Temporal Tables (System-Versioned Tables) automatically keep a full history of data changes. When you update a row, the old version is moved to a history table. This is built-in to SQL Server and Azure SQL.
Creating a Temporal Table
CREATE TABLE dbo.Products
(
ProductId int IDENTITY(1,1) PRIMARY KEY,
Name nvarchar(100) NOT NULL,
Price decimal(10,2) NOT NULL,
-- Period columns
SysStartTime datetime2 GENERATED ALWAYS AS ROW START,
SysEndTime datetime2 GENERATED ALWAYS AS ROW END,
PERIOD FOR SYSTEM_TIME (SysStartTime, SysEndTime)
)
WITH (SYSTEM_VERSIONING = ON (HISTORY_TABLE = dbo.ProductsHistory));
Time Travel Querying
Ask “What was the price of this product yesterday?”

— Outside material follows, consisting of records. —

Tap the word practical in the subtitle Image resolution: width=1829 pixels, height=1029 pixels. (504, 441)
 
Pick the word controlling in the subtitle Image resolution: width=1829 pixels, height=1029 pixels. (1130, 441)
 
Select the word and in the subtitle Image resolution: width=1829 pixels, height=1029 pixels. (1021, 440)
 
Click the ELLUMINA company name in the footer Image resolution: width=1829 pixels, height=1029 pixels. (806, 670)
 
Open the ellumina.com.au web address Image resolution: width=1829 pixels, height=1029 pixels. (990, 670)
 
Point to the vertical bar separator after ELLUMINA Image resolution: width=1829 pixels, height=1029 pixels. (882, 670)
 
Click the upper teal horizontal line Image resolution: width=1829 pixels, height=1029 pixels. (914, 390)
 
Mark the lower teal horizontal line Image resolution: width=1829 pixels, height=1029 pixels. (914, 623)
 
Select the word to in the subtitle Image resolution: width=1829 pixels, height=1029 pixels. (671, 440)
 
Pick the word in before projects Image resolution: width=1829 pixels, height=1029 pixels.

SELECT * FROM dbo.Products
FOR SYSTEM_TIME AS OF '2020-08-23 12:00:00'
WHERE ProductId = 1;
Key Takeaways
- Great for audit trails without writing triggers or app logic.
- Good for slow-changing dimension (SCD) type logic.
- Be aware of storage costs; history tables grow forever.